One of the places Tom and I are assigned at Grand Portage National Monument is the Great Hall. This is the place where we dress up in our fanciest historic outfits. Tom is a “gentleman of the fur trade” and I am a Metis or a native wife. The Great Hall is the most diverse place to work at Grand Portage, so there are lots of stories that we can tell while we are in there.
There is the story of the founders of the Northwest Fur Company: a group of Montreal businessmen who got together in 1779 to form the Northwest Fur Company and protect their business interests. We can also tell the story of the class system of the Northwest Fur Company: the business partners and shareholders, the clerks, the guides and interpreters, the voyageurs, and the natives. The partners were always looking to get richer and the clerks were trying to become partners. Voyageurs wanted to become guides. The natives were usually happy with the slightly better life they had as trading partners.
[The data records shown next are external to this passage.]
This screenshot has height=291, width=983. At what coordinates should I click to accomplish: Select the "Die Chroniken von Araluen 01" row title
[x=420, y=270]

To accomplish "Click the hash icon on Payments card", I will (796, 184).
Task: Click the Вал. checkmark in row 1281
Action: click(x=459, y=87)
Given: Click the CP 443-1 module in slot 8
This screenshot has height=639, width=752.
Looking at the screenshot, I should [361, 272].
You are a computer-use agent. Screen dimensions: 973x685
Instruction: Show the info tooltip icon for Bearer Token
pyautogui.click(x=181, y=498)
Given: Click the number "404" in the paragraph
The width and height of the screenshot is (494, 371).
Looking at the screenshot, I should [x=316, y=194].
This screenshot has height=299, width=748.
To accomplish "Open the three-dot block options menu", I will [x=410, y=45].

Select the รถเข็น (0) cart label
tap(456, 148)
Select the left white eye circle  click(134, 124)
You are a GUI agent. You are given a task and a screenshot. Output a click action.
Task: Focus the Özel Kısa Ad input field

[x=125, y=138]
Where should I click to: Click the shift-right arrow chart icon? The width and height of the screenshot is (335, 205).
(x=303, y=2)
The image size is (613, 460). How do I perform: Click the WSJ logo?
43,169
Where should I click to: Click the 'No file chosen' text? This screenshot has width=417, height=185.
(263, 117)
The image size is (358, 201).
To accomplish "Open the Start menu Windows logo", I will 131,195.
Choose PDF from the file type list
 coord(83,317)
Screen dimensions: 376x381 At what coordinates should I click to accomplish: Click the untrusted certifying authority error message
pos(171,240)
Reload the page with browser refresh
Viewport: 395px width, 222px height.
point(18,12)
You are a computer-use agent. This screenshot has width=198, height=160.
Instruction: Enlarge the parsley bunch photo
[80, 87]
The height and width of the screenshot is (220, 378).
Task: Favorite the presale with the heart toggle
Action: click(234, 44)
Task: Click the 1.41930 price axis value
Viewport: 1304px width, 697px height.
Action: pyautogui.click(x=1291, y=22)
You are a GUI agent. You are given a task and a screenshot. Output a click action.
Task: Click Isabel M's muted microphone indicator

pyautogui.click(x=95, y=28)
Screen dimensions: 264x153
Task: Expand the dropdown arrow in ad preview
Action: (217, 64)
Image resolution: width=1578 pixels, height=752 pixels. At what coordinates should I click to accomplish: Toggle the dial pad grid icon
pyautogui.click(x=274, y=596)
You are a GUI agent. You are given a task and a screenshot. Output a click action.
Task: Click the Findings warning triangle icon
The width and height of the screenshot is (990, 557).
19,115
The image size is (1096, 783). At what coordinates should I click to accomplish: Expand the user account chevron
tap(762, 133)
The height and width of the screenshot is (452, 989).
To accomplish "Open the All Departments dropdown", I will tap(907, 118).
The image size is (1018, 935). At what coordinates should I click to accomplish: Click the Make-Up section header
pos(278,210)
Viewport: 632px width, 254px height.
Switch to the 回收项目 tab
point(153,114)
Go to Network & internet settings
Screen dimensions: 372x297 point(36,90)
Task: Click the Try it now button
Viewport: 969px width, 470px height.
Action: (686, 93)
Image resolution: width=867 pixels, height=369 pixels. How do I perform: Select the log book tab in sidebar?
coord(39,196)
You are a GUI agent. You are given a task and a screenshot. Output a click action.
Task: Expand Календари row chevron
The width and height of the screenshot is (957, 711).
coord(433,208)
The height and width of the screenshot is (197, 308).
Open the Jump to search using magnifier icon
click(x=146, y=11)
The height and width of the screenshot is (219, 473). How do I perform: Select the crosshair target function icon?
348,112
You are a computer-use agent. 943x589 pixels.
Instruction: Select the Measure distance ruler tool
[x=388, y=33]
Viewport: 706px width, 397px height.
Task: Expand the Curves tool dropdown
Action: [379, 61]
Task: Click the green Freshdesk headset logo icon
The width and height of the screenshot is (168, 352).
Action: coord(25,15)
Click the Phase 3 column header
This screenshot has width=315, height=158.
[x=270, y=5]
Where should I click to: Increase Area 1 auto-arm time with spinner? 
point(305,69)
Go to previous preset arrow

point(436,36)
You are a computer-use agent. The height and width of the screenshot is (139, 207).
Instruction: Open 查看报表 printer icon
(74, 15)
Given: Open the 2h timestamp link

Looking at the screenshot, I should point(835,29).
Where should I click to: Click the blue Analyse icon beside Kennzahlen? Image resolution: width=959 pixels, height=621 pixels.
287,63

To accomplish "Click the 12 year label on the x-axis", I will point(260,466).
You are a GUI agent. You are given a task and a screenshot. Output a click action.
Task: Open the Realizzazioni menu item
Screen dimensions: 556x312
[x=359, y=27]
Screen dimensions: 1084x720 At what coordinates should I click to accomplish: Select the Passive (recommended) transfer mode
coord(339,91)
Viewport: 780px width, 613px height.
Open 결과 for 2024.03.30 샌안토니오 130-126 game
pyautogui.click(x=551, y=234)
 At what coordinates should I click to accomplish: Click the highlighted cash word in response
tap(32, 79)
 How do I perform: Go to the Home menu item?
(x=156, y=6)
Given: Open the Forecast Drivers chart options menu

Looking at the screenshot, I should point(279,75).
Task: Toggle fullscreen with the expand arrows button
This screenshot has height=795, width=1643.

We can tell the story of the Rendevous and how the partners all met in Grand Portage for a couple of weeks a year to work out business contracts for the coming year. During the Rendevous there were about 1,000 voyageurs at Grand Portage, but they weren’t allowed inside the stockade. At night the partners would have dances and parties to which clerks, guides and interpreters, and native chiefs were invited. Many native women would also come, dressed in their finest.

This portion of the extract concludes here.